ЗА ТРИДЦАТЬ ТРИ ГОДА ОТ ФОРТА УИНГЕЙТ
И еще одна мысль угнетала Маккенну в то время, когда он поедал нехитрый ужин, сидя в лагере возле Тыквенного Поля или рядом с тем местом, где оно – как ему хотелось уверить Пелона – должно было находиться. Эта мысль не имела ничего общего с тыквами. Она касалась Фрэнчи Стэнтон, его самого, и намерения» вызревавшего в мозгу весь долгий день. Бороться с самим собой было ох, как нелегко! Потому что Маккенна точно знал, где они находятся. Как и то, что иссохшие тыквенные плети преспокойно валяются между ирригационных арыков возле стены каньона. И возбуждение делало его беспомощным. Но знание того, что именно будет означать для него и всех остальных прибытие в Снотаэй, наполняло Маккенну ужасом, не прекращавшимся в течение последних нескольких часов.

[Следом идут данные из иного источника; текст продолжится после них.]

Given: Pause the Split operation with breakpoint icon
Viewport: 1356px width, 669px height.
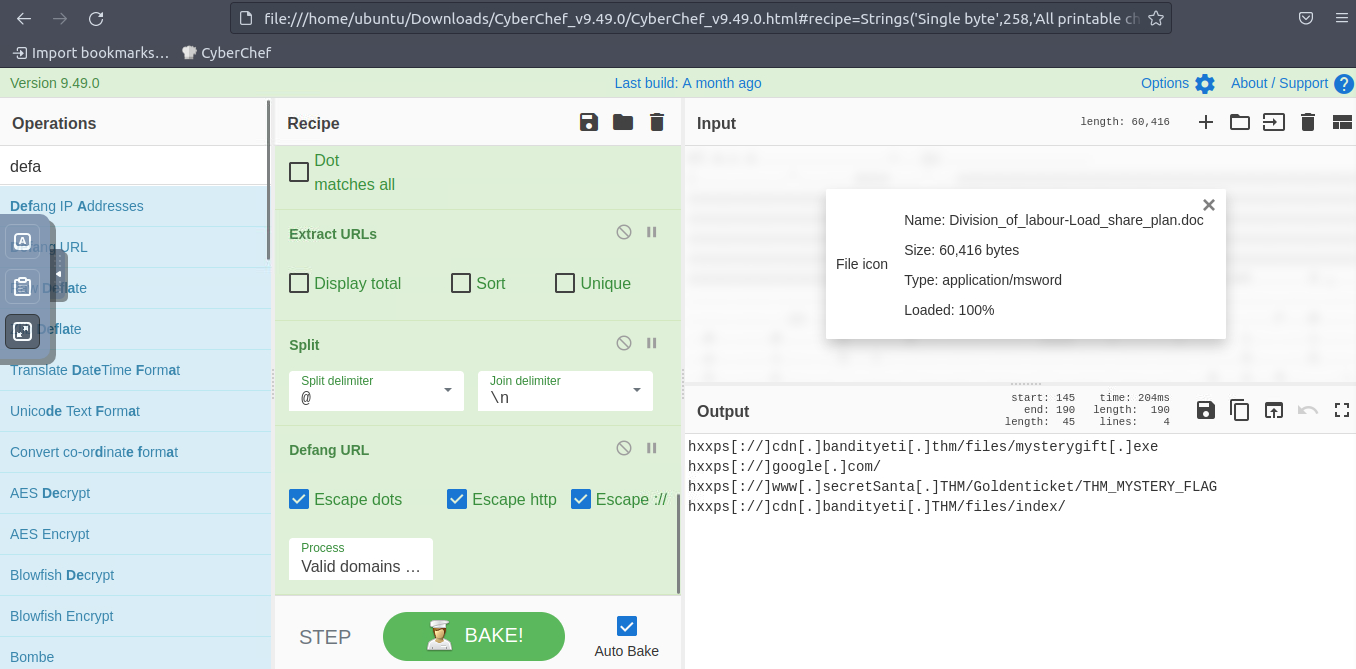Looking at the screenshot, I should (652, 343).

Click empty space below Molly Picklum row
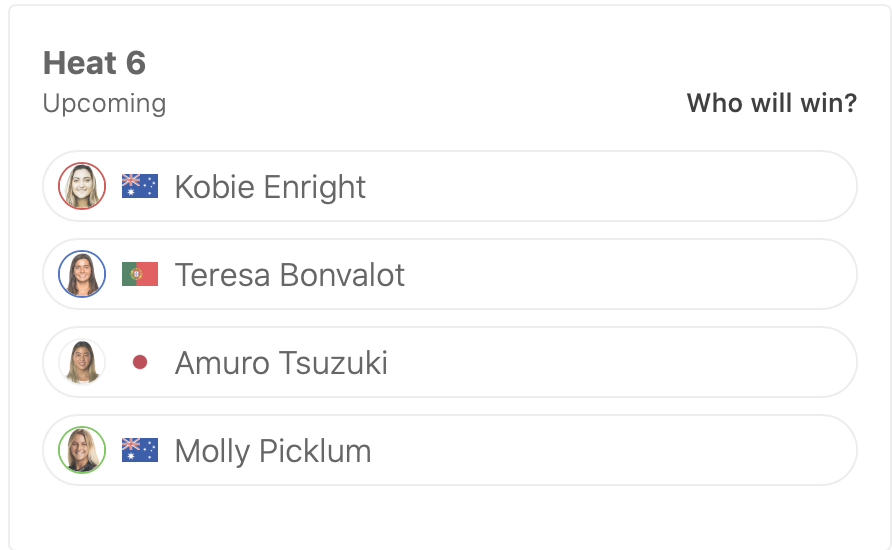point(450,515)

Около одиннадцати утра они миновали место, которое шотландец немедленно отметил, но которое не распознали его компаньоны. Они проехали мимо, грезя о самородках и золотом песке, который ждал их впереди – совсем недалеко, подгоняя лошадей, топочущих по едва видимым следам фургонных колес, ведущих в форт Уингейт. Но Маккенна их видел.

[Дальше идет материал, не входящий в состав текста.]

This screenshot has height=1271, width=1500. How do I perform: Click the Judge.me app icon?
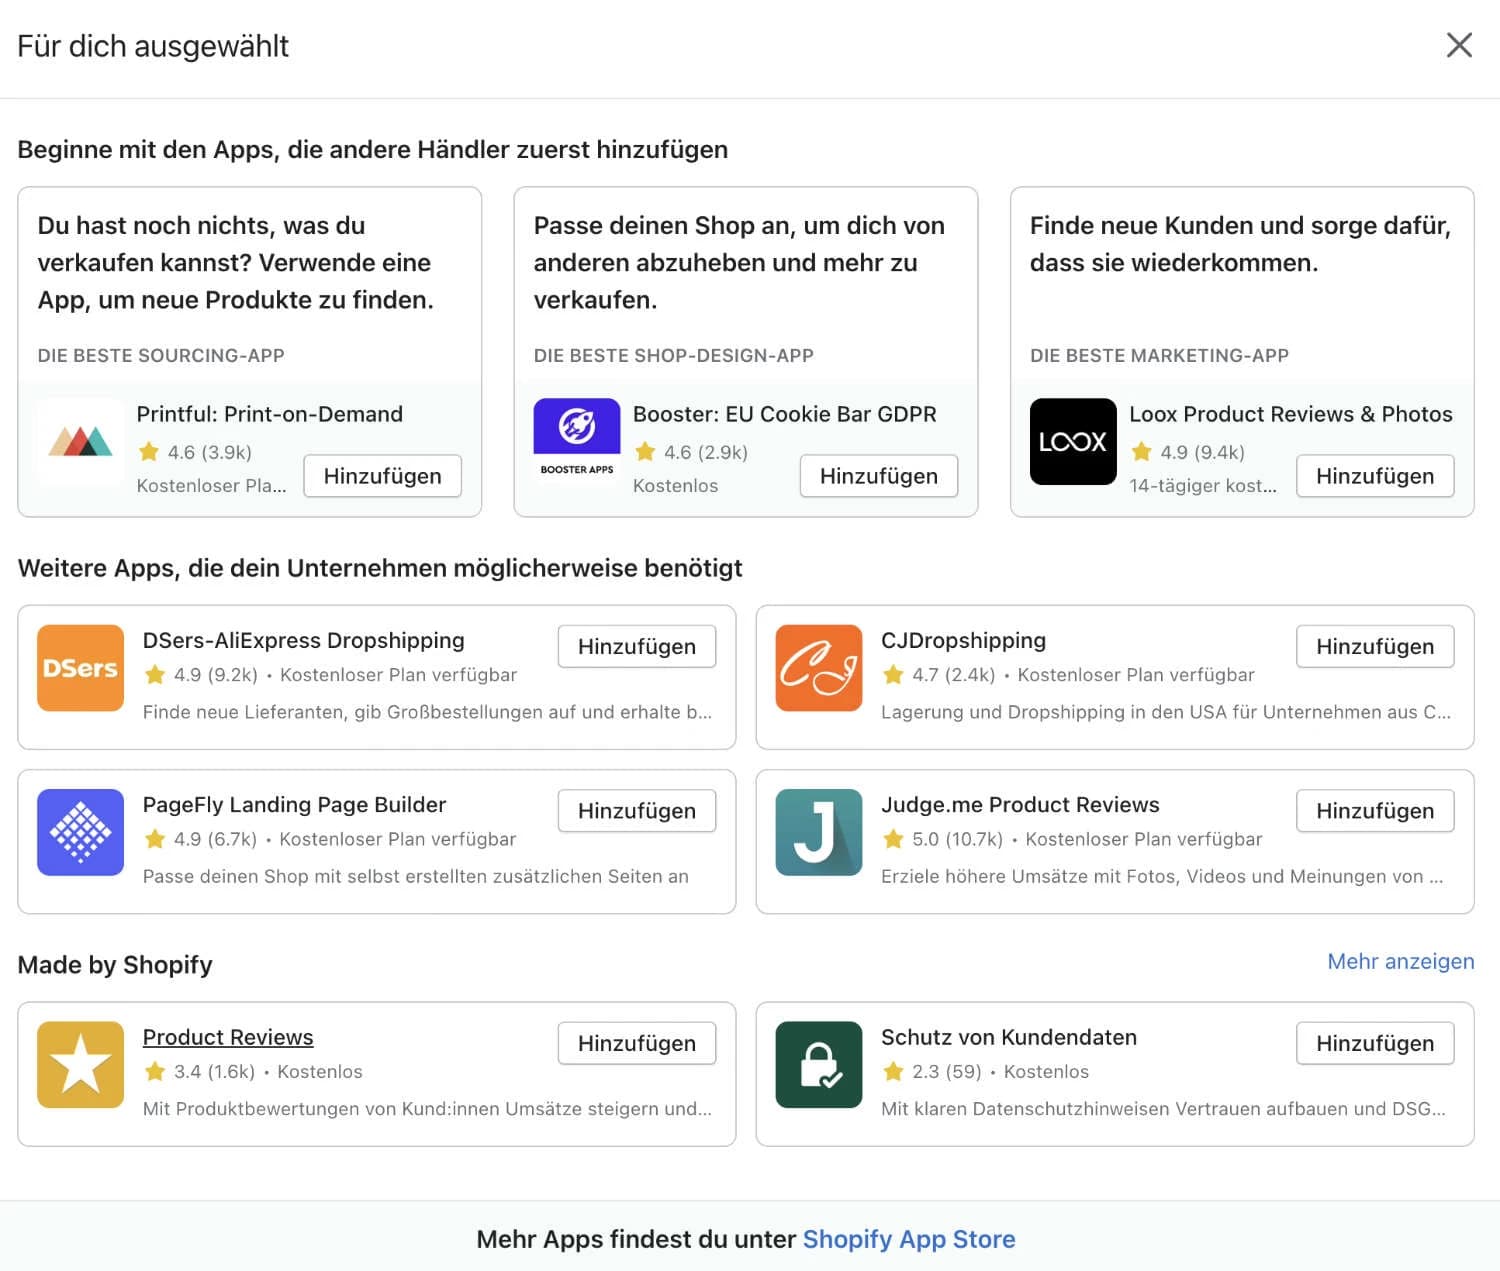tap(818, 832)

Именно эта тайна, которую он с таким трудом скрыл от своих опасных товарищей, и занимала его весь день. Сегодняшняя стоянка была последней. Следующий переезд – конечный. Если они с девушкой собираются отчаливать, – хотя время и потеряно, – то это следует делать только ночью. Изза Потайной Двери не сбежишь.

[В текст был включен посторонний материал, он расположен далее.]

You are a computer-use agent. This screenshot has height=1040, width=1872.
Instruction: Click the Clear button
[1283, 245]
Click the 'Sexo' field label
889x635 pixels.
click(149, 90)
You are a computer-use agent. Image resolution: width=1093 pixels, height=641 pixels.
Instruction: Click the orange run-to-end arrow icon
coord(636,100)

Конечно, он понял это не сегодня. Но тяга к золоту заставила все мрачные мысли отступить на второй план. Маккенна проехал четыреста миль с жутковатыми «друзьями», прекрасно понимая, что они его прикончат, как только он выведет их к сокровищам… И всетаки не отступил. Оказалось, что притяжение каньона Погибшего Эдамса невозможно преодолеть. Даже планы спасения Фрэнчи Стэнтон не помогли изгнать видения золотых зерен, лежащих чуть ли не на поверхности земли, залежей за порогами – самородков, величиной с индюшачье яйцо, покоящихся в камнях, как в гнездах, и золотых жил толщиной с мужскую руку. Но теперь, лежа перед костром в последнем лагере, Маккенна понял, что реальность изгнала фантазию.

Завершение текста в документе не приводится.